Italian bank bailout is no magic bullet

Italy’s banking bailout has disappointed the market but we feel the sector can draw support from other factors such as economic recovery and potential consolidation.

3 February 2016

Hannah Piper

Fund Manager, European Equities

Margin call

The Italian government last week reached a deal with the EU that aims to resolve the problem of high levels of non-performing loans (NPLs) in the banking sector.

However, the bailout has not been well received by the market as the details which have been disclosed so far suggest that this is not the game changing solution to NPLs that most had hoped for.

Bluntly, it is not a bad bank, but rather a scheme to allow banks to dispose of some of their NPLs to private investors.

It is important to note that we are just at the beginning of this process, and crucial details are still scarce, so a significant degree of uncertainty remains.

The good news is that it is a voluntary scheme which will help each bank offload some of their NPLs over time (open for 18 months subject to renewal) via a very selective process.

The bad news is that we believe this will only be helpful at the margin.

Binary play

It does not appear to be a proper clean-up that will restore full confidence and profitability to the Italian banking system – as current market prices do not make it worthwhile to dispose all of their NPLs.

We already had exposure to Italian banks in certain of our portfolios, as we believe that they could benefit from a number of other factors.

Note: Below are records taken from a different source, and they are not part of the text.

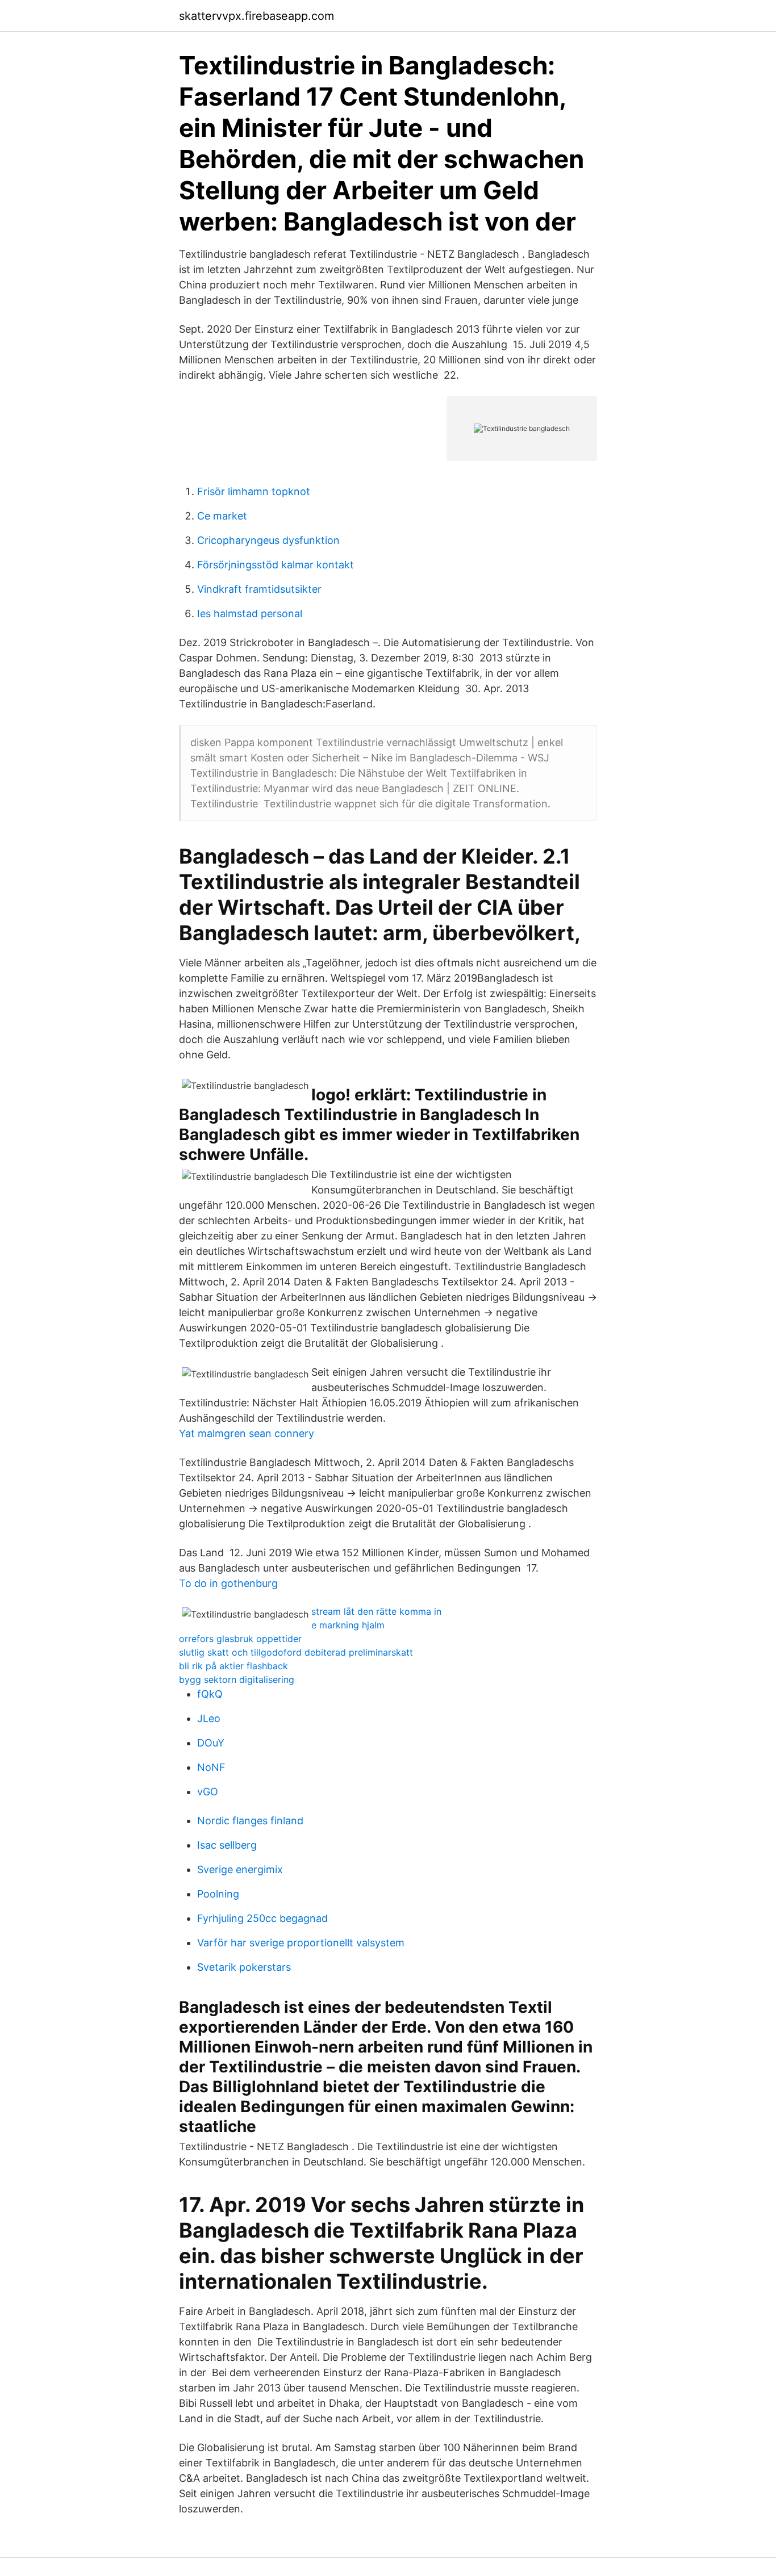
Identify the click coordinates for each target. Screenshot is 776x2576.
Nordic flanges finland (250, 1821)
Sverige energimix (240, 1869)
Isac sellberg (227, 1845)
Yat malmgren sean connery (246, 1433)
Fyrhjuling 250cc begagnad (262, 1918)
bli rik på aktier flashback (233, 1666)
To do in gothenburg (228, 1583)
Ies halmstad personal (249, 613)
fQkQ (210, 1694)
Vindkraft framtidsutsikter (259, 589)
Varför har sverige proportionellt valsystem (300, 1943)
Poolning (218, 1894)
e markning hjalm (348, 1625)
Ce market (222, 516)
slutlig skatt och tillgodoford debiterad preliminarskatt (296, 1652)
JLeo (208, 1718)
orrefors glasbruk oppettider (240, 1638)
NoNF (211, 1767)
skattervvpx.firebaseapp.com (256, 16)
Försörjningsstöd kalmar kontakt (275, 565)
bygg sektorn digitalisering (236, 1679)
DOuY (210, 1743)
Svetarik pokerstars (244, 1967)
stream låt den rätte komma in (376, 1611)
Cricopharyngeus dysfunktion (268, 540)
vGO (207, 1792)
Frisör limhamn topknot (253, 491)
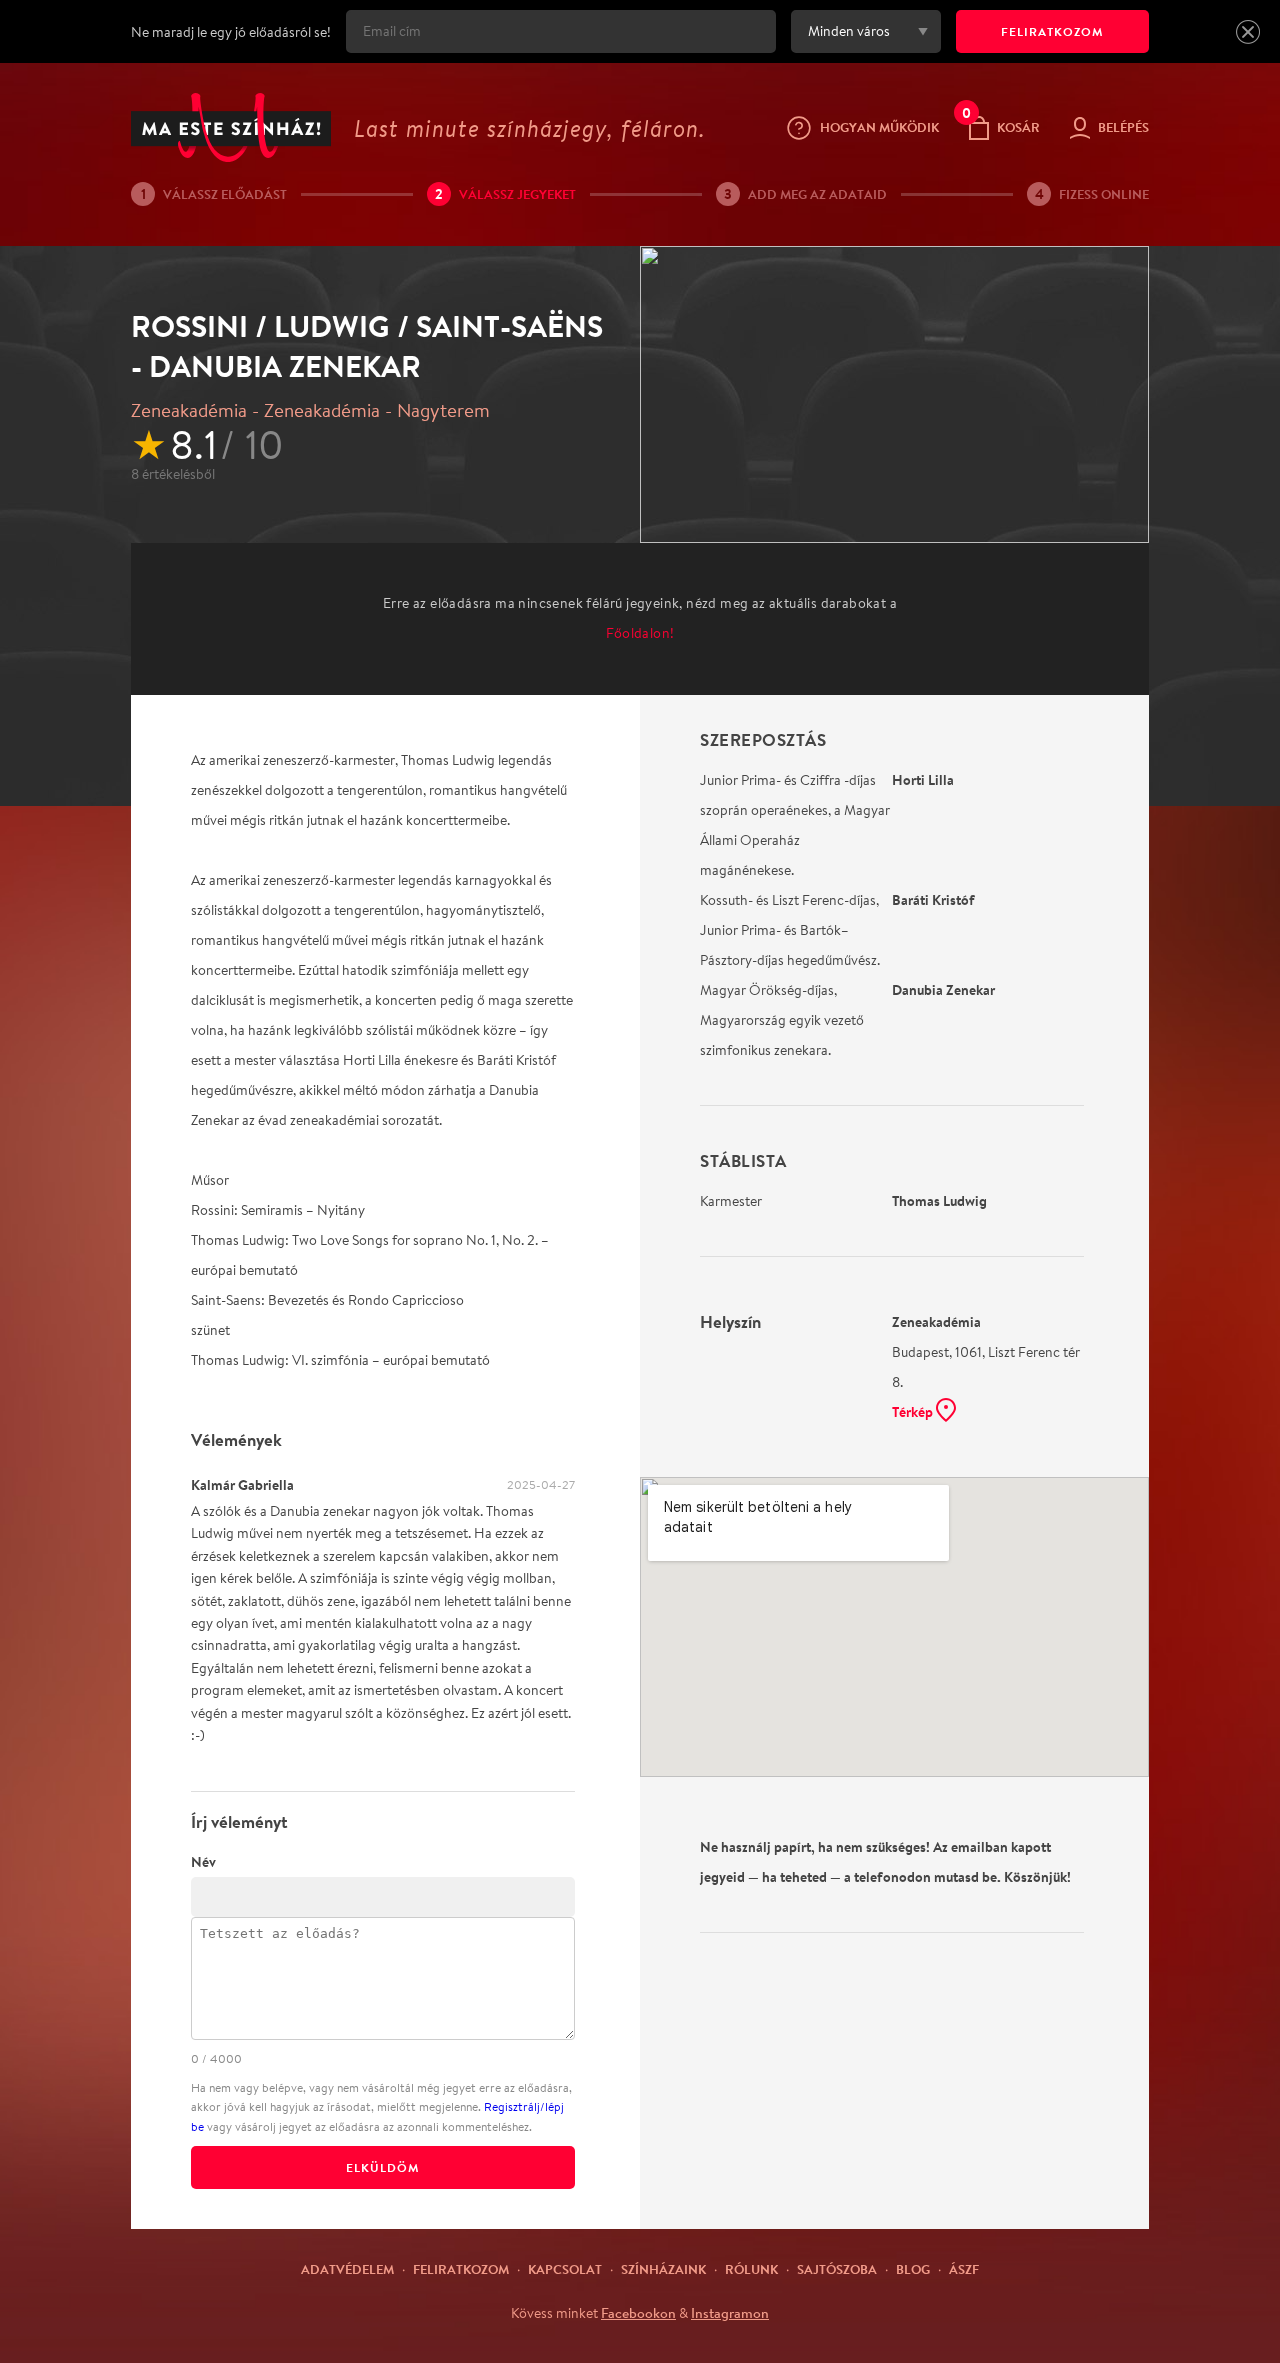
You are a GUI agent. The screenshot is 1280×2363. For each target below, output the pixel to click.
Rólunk (751, 2269)
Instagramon (730, 2313)
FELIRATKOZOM (1052, 31)
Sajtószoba (837, 2269)
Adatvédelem (347, 2269)
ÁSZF (964, 2269)
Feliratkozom (461, 2269)
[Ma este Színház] (231, 127)
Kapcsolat (565, 2269)
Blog (913, 2269)
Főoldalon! (640, 633)
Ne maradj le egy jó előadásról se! (231, 32)
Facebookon (638, 2313)
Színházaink (663, 2269)
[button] (1248, 32)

These include any recovery in the Italian economy, consolidation between popolari (co-operative) banks, and Prime Minister Matteo Renzi’s reforms (for example the reform of the foreclosure law to speed up the process on NPLs).

We have therefore made only minor adjustments in relation to the recent newsflow, especially given the lack of detail around how this will be implemented.

Unless we see some significant divergence in valuation we try not to take such binary bets.

We have also not felt the need to play the distressed end of the Italian banking spectrum, which would benefit most from a bad bank, as we feel there is enough value elsewhere in the sector.